WORK TO COMPLETE >> Copy out again, unchanged, the line that contains "Screen dimensions: 1014x1176" and every line after it down to the last line of the data.

THE RECORDS >>
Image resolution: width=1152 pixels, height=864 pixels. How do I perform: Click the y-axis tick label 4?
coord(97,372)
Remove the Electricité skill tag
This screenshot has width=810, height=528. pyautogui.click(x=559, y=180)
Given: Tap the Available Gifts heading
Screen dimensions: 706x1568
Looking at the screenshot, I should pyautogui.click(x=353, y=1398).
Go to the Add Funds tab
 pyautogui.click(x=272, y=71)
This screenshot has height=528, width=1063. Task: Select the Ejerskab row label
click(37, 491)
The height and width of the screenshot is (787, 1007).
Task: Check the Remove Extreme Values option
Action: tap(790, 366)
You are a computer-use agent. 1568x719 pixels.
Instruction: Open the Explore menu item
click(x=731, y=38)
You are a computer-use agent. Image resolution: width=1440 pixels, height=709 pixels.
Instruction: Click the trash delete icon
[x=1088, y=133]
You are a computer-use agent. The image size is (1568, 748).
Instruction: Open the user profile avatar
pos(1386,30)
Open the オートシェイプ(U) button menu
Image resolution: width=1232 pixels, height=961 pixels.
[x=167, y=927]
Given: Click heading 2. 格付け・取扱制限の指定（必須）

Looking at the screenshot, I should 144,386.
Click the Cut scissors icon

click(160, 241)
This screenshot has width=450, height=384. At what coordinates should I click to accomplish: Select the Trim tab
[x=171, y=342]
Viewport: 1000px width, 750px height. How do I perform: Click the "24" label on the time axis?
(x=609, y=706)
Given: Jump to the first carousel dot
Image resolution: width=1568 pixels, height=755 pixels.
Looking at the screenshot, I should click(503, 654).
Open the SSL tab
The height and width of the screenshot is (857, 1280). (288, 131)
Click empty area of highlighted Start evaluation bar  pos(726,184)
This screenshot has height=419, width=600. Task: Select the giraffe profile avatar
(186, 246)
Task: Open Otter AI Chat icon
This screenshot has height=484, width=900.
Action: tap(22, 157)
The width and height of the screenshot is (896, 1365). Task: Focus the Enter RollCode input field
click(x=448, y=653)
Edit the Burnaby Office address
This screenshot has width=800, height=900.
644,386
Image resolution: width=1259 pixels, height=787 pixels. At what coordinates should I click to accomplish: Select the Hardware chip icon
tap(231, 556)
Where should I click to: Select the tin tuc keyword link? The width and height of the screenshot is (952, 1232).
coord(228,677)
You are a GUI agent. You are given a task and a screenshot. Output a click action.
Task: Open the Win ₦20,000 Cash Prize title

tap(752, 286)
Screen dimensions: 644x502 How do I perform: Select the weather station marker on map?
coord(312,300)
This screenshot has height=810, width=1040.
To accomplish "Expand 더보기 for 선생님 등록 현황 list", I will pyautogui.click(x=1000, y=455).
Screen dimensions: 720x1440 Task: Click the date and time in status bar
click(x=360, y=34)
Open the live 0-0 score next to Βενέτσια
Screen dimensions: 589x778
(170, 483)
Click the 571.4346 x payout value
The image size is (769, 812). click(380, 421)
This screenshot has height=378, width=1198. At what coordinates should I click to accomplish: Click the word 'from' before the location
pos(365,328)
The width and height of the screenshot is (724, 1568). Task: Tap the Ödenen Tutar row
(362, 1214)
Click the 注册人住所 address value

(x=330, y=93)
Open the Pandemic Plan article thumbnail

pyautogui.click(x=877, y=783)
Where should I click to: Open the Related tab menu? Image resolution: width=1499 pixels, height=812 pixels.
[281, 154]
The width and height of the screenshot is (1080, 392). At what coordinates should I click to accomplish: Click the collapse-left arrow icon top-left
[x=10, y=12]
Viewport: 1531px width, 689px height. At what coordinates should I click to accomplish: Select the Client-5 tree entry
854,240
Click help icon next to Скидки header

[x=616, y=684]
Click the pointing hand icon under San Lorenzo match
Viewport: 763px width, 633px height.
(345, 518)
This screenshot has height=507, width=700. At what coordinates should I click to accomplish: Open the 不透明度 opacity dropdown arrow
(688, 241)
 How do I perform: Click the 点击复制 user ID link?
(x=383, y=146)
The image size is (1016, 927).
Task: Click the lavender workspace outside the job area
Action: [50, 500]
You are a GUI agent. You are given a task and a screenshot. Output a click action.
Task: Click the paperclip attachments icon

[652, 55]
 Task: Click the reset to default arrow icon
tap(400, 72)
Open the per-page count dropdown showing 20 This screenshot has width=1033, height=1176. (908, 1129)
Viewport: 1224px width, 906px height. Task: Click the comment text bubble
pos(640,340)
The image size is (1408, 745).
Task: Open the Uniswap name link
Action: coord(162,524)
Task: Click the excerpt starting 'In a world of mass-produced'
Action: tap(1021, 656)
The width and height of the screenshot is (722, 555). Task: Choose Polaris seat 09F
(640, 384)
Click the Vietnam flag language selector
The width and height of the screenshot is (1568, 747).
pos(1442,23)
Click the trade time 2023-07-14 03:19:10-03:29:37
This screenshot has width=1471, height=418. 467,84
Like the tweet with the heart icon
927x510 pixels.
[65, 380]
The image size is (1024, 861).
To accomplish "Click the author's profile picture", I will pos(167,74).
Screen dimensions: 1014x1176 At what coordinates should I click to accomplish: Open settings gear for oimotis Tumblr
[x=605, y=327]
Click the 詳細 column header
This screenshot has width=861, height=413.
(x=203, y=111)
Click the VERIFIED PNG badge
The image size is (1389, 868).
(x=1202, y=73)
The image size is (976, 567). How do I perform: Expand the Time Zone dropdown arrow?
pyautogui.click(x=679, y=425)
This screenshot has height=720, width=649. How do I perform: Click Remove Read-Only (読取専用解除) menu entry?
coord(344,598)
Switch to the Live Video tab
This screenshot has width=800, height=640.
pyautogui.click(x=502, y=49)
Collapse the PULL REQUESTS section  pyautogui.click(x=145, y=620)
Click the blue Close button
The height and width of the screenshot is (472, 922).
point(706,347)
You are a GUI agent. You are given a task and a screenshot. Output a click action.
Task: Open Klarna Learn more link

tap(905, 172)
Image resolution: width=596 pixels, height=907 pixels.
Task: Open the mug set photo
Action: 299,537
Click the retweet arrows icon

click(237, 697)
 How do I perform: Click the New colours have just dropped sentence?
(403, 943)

ANSWER TO THE EXERCISE >>
Screen dimensions: 1014x1176 At what coordinates should I click to accomplish: Open settings gear for oimotis Tumblr
[x=605, y=327]
Click the 詳細 column header
This screenshot has width=861, height=413.
(x=203, y=111)
Click the VERIFIED PNG badge
The image size is (1389, 868).
(x=1202, y=73)
The image size is (976, 567). How do I perform: Expand the Time Zone dropdown arrow?
pyautogui.click(x=679, y=425)
This screenshot has height=720, width=649. How do I perform: Click Remove Read-Only (読取専用解除) menu entry?
coord(344,598)
Switch to the Live Video tab
This screenshot has width=800, height=640.
pyautogui.click(x=502, y=49)
Collapse the PULL REQUESTS section  pyautogui.click(x=145, y=620)
Click the blue Close button
The height and width of the screenshot is (472, 922).
point(706,347)
You are a GUI agent. You are given a task and a screenshot. Output a click action.
Task: Open Klarna Learn more link

tap(905, 172)
Image resolution: width=596 pixels, height=907 pixels.
Task: Open the mug set photo
Action: 299,537
Click the retweet arrows icon

click(237, 697)
 How do I perform: Click the New colours have just dropped sentence?
(403, 943)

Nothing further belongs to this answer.